ScenarioAssumptions (p_sat / p_geo / p_v1)EH/s at confidentiality riskLow0.5% / 30% / 20%0.37Base1% / 50% / 40%2.45High3% / 60% / 50%11.01Worst-case5% / 60% / 60%22.01
The operational guidance follows directly from the protocol stack.
First, enforce TLS across all Stratum V1 endpoints and on the routers in front of them. Then, prefer Stratum V2 for new links and add an SV1→SV2 translation proxy where hardware constraints exist.
TLS 1.3 handshakes are complete in one round trip, and production measurements show low CPU and network overhead on modern systems.
The performance cost is limited in most deployments, which clears a common objection for remote sites that watch latency and utilization. According to the Stratum V2 spec, authenticated encryption protects both confidentiality and integrity of channel messages, which removes the easy win for passive eavesdroppers documented by the satellite study.
Backhaul choices matter beyond header encryption.
Where operators can avoid legacy GEO, an encrypted LEO service or terrestrial path reduces interception risk, although no transport choice replaces endpoint hygiene.
When GEO remains necessary, enforce encryption at every hop, disable insecure management interfaces on satellite modems, and monitor for anomalies in share patterns and endpoint drift that could reveal interference.
The UCSD and UMD work shows that downlink interception is cheap and scalable with commodity hardware, which weakens any assumption that radio links escape attention due to physical distance from the adversary.
Providers, including T-Mobile, addressed specific findings after disclosure, which shows that remediation is practical once visibility exists.
Can this be patched?
The next year will determine how quickly pools and miners normalize encrypted transport. One path is secure by default, where pools accept V1 only over TLS and promote V2 broadly. Translation proxies smooth the transition for older fleets, compressing the window for interception.

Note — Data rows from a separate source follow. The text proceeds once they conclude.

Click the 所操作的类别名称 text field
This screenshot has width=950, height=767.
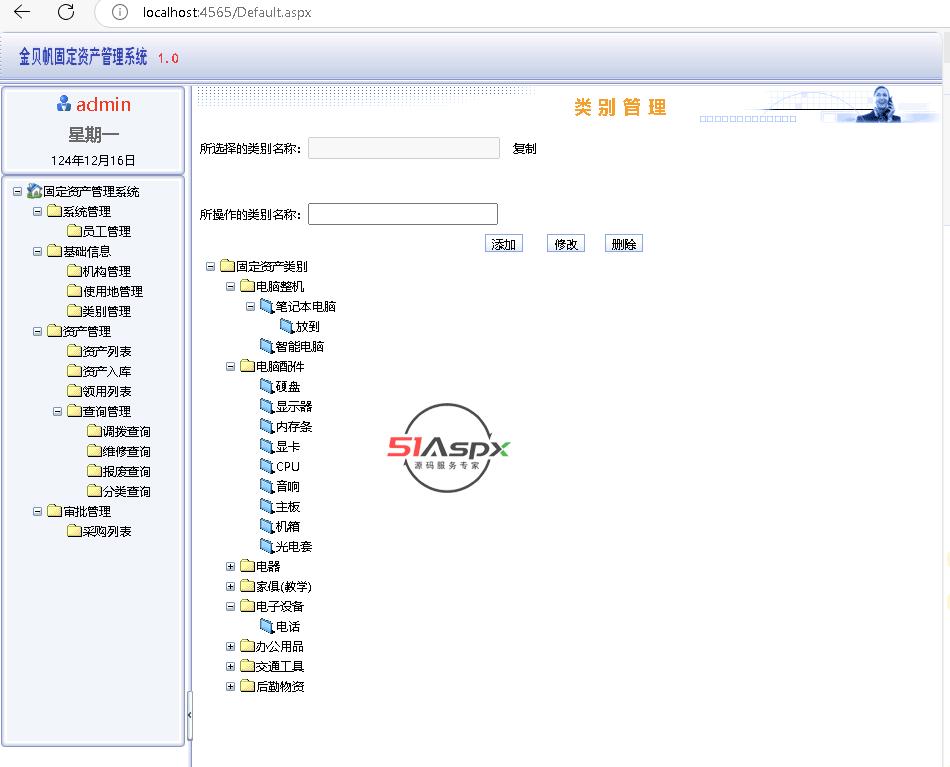click(x=402, y=214)
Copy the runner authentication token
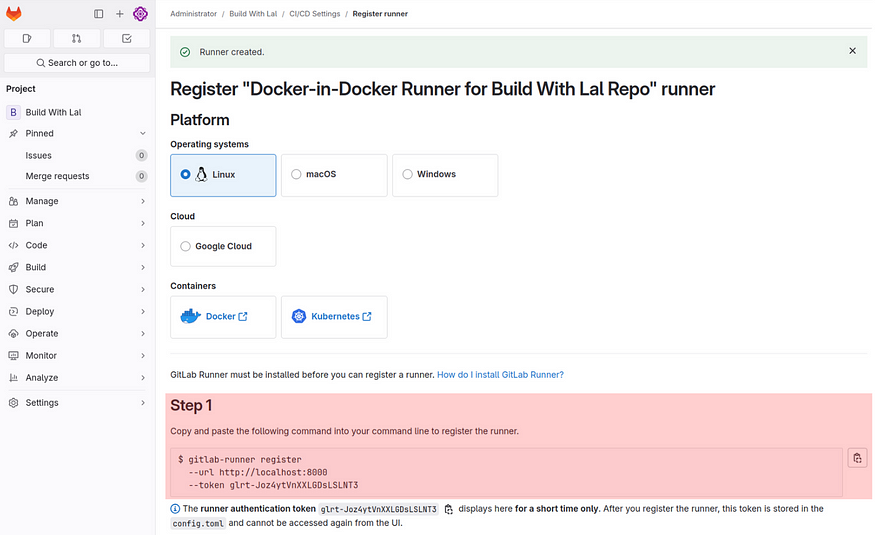The height and width of the screenshot is (535, 875). tap(449, 509)
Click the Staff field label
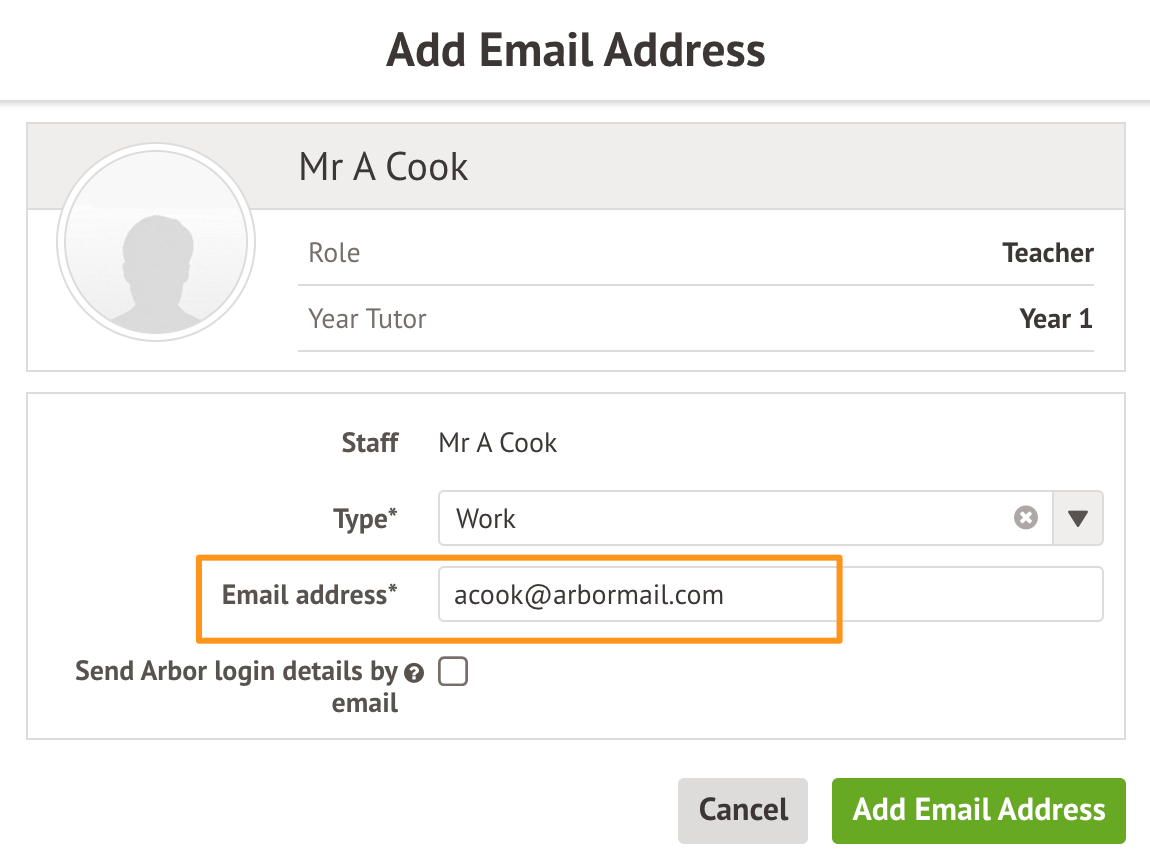 pyautogui.click(x=370, y=443)
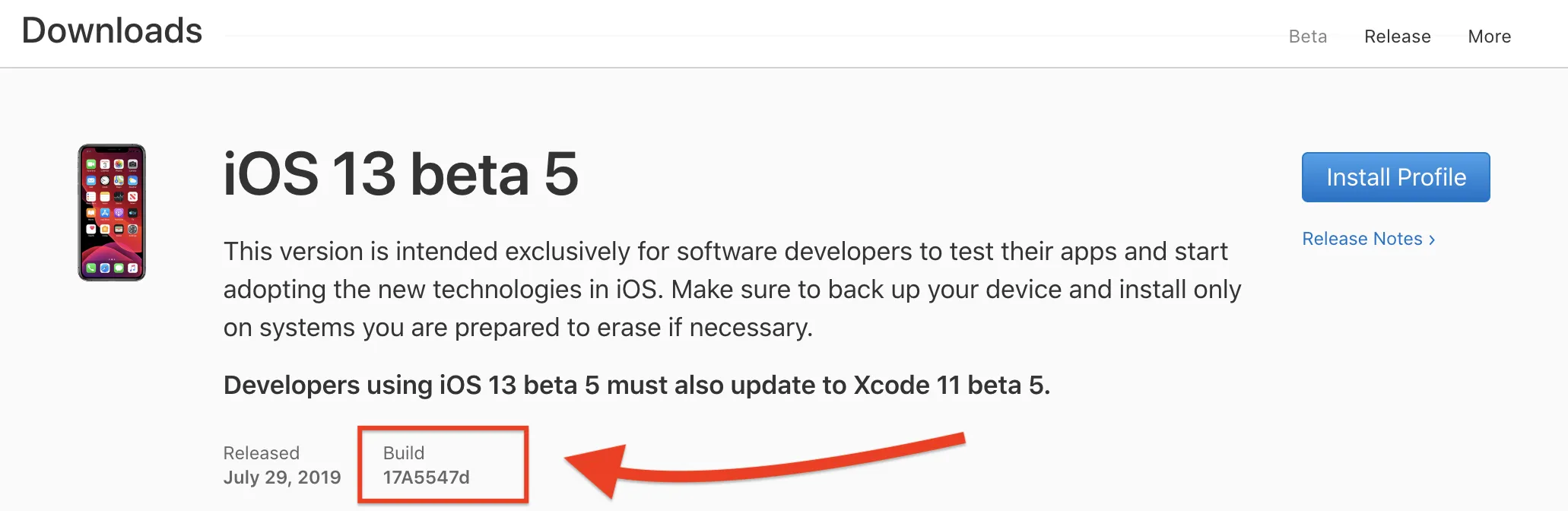Click the July 29, 2019 release date

282,478

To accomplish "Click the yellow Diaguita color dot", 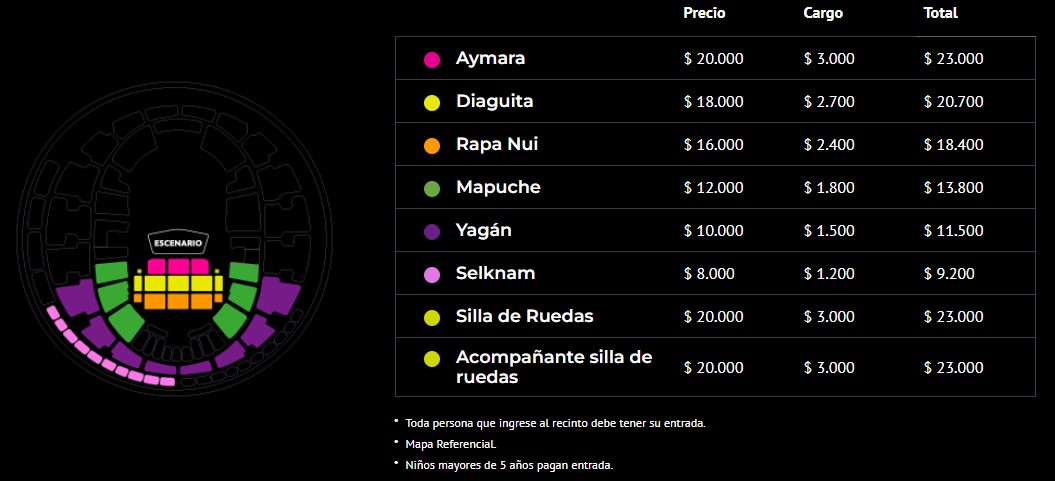I will 432,102.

A slower path leaves a long tail of unencrypted or partially encrypted sites, creating opportunistic exposure for actors with uplink interference capabilities.
A third path resists change and banks on obscurity, which becomes harder to justify as tools from the study percolate and proof-of-concepts move from academia to hobbyist communities.
None of these trajectories requires protocol invention, only deployment choices that align with well-understood primitives.
Confusion around Blockstream Satellite can distract from the actionable fix. Pool credentials do not live in the broadcast of public block data, and its API supports encrypted payloads for user messages, which separates resilience from control-plane privacy.
The service strengthens receive-side redundancy for the Bitcoin network in regions with weak connectivity, and does not replace transport security on miner-to-pool links.
The study makes one point clear for operators who run from the edge on radio backhaul: plaintext control traffic is now trivial to observe, and encrypting Stratum is a straightforward, low-overhead fix.
The operational path is TLS for V1 today, then Stratum V2.
Noderunner risk
Node operators, or “noderunners,” face a different risk profile than miners because Bitcoin nodes typically receive and relay public blockchain data rather than private credentials or payment instructions.
Running a full node does not require transmitting sensitive authentication material over a satellite link; the data exchanged, blocks, and transactions are already public by design.
However, if a node relies on GEO satellite backhaul for bidirectional internet access, the same exposure that affects any unencrypted TCP traffic applies: peers, IPs, and message metadata could be observed or spoofed if transport encryption is absent.
Using Tor, VPNs, or encrypted overlay networks like I2P minimizes this footprint.
In contrast to miners using Stratum V1, node operators are not leaking value-bearing control traffic but should still encrypt management interfaces and network tunnels to prevent deanonymization or routing interference.